Data for processing.
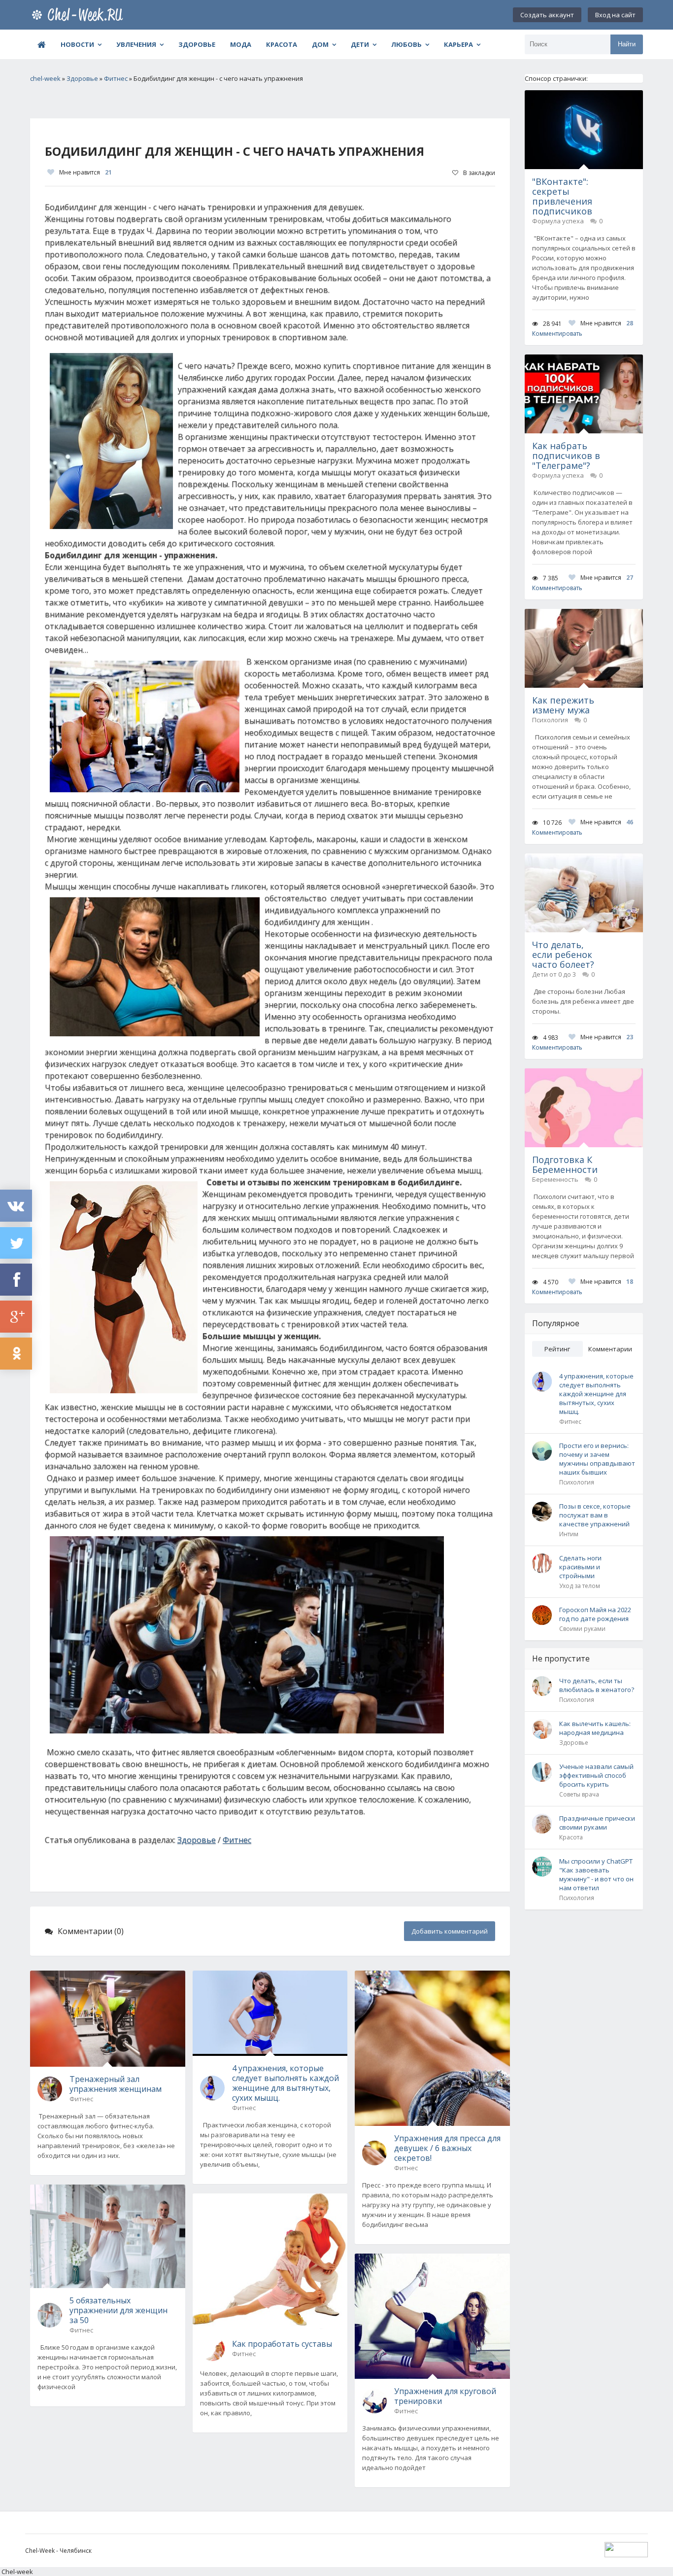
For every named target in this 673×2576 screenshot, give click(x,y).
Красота (281, 44)
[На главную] (79, 15)
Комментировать (557, 333)
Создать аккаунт (547, 14)
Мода (240, 44)
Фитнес (237, 1840)
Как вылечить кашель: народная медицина (595, 1728)
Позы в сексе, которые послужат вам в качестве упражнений (595, 1515)
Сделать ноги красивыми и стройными (580, 1566)
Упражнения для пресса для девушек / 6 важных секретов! (447, 2148)
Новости (77, 44)
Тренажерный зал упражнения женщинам (115, 2084)
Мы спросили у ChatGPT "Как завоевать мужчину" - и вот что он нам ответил (596, 1874)
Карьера (458, 44)
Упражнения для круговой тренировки (445, 2396)
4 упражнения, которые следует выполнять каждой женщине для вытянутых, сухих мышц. (285, 2083)
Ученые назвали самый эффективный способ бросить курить (596, 1775)
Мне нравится (85, 172)
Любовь (406, 44)
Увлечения (136, 44)
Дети (360, 44)
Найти (627, 44)
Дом (320, 44)
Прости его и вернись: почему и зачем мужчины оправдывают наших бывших (597, 1459)
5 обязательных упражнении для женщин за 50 (118, 2310)
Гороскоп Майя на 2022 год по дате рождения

What to work on. Transcribe exactly the lines from the one containing "Мы спросили у" through the end of the records, both included, and nothing else.

Final answer.
Мы спросили у ChatGPT "Как завоевать мужчину" - и вот что он нам ответил (596, 1874)
Карьера (458, 44)
Упражнения для круговой тренировки (445, 2396)
4 упражнения, которые следует выполнять каждой женщине для вытянутых, сухих мышц. (285, 2083)
Ученые назвали самый эффективный способ бросить курить (596, 1775)
Мне нравится (85, 172)
Любовь (406, 44)
Увлечения (136, 44)
Дети (360, 44)
Найти (627, 44)
Дом (320, 44)
Прости его и вернись: почему и зачем мужчины оправдывают наших бывших (597, 1459)
5 обязательных упражнении для женщин за 50 (118, 2310)
Гороскоп Майя на 2022 год по дате рождения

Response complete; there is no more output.